British courtier (1862–1939)

Lord Richard Plantagenet Nevill, CMG, CVO, DL (13 January 1862 – 1 December 1939) was a British courtier who served in the households numerous Australian state governors, as well as the governor-generals of Australia and Canada.

==Early life==
Lord Richard was born on 13 January 1862 as the fifth son of William Nevill, 1st Marquess of Abergavenny and the former Caroline Vanden-Bempdé Johnstone. Among his siblings were Lady Cicely Louisa Nevill (wife of Col. the Hon. Charles Gathorne-Hardy), Reginald Nevill, 2nd Marquess of Abergavenny, Henry Nevill, 3rd Marquess of Abergavenny, Lord George Montacute Nevill (who married Florence Soanes was the father of the 4th Marquess of Abergavenny), Lady Alice Maud Nevill (wife of Col. Henry Morland), Lord William Beauchamp Nevill (who married Luisa del Campo Mello), Lady Idina Mary Nevill (wife of Thomas Brassey, 2nd Earl Brassey), Lady Rose Nevill (wife of Kenelm Pepys, 4th Earl of Cottenham), and Lady Violet Nevill (wife of Henry Wellesley, 3rd Earl Cowley).

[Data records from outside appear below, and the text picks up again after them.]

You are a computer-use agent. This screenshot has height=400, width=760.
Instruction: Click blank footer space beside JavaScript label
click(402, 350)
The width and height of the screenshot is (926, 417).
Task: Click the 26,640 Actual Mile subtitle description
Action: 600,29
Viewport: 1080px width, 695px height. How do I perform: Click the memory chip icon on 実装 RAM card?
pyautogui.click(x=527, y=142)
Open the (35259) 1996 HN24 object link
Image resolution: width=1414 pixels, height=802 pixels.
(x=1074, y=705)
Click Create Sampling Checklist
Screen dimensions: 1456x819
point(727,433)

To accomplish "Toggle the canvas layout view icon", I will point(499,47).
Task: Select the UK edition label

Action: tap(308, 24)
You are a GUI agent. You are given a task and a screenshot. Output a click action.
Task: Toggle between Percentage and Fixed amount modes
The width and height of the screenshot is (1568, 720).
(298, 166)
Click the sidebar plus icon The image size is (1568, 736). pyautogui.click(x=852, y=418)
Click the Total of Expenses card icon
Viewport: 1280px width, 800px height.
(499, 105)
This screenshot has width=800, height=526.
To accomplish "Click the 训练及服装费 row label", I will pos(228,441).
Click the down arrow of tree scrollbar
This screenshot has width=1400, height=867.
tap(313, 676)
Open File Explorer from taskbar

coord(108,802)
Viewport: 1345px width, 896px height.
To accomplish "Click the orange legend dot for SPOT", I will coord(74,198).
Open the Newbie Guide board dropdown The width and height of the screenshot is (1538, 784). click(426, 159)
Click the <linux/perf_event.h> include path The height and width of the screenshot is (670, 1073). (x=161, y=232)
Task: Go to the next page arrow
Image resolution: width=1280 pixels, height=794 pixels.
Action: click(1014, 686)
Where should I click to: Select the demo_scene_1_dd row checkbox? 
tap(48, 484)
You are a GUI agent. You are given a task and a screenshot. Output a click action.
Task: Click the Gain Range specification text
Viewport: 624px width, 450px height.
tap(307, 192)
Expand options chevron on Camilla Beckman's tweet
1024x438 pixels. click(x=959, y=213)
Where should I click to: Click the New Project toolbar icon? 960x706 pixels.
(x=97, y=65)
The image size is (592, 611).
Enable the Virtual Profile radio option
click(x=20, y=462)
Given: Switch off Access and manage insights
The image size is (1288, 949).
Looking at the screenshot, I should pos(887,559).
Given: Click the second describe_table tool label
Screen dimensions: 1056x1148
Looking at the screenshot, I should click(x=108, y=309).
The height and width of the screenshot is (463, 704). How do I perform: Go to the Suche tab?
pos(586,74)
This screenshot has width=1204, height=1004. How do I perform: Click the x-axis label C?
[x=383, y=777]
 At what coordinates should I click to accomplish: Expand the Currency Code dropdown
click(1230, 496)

His mother was a daughter of Sir John Vanden-Bempde-Johnstone, 2nd Baronet and Louisa Augusta Venables-Vernon-Harcourt (a daughter of Edward Venables-Vernon-Harcourt, Archbishop of York).

He was educated at Eton College and graduated from Magdalene College, Cambridge.

==Career==
He first went to Australia as private secretary to Thomas Brassey, 1st Earl Brassey, Governor of Victoria, followed by spells as secretary and aide-de-camp to Sir John Madden, Lieutenant-Governor of Victoria, to Hallam Tennyson, 2nd Baron Tennyson, Governor of South Australia, to Henry Northcote, 1st Baron Northcote and the William Ward, 2nd Earl of Dudley as governor-generals of Australia, and as chamberlain to Thomas Denman, 3rd Baron Denman, Governor-General of Australia from 1911 to 1914, and Comptroller of the Household to the Duke of Connaught and Strathearn and the Duke of Devonshire from 1914 to 1921, whilst they were governor-generals of Canada.

==Personal life==
In 1933, he was declared bankrupt, having "not been free from moneylenders for forty years"; he discharged his bankruptcy later that year.

He died unmarried on 1 December 1939.